• [Your assignment]: Only an exact repetition of the lines from the one that holds "Read More About Us (62, 2550)" to the end of the records is wanted.

• [Entries supplied]:
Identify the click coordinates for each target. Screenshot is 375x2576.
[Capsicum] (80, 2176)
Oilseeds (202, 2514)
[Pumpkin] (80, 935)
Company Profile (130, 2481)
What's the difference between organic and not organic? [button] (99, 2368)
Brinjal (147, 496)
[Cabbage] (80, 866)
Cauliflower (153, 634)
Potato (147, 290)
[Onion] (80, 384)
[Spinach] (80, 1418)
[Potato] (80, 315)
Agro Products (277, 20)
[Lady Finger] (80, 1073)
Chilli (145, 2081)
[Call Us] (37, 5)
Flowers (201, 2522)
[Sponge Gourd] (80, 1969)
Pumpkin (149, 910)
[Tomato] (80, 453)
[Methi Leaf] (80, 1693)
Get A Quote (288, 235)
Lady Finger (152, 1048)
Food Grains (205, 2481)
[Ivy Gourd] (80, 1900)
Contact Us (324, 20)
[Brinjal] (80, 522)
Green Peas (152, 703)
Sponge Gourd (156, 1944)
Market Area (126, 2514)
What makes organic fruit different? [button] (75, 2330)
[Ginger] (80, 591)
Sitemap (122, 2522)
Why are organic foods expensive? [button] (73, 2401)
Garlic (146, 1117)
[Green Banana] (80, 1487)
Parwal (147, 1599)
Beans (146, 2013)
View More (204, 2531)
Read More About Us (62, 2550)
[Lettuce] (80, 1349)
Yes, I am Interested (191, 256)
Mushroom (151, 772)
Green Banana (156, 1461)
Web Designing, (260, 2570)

• [Exercise answer]:
Read More About Us (62, 2550)
[Lettuce] (80, 1349)
Yes, I am Interested (191, 256)
Mushroom (151, 772)
Green Banana (156, 1461)
Web Designing, (260, 2570)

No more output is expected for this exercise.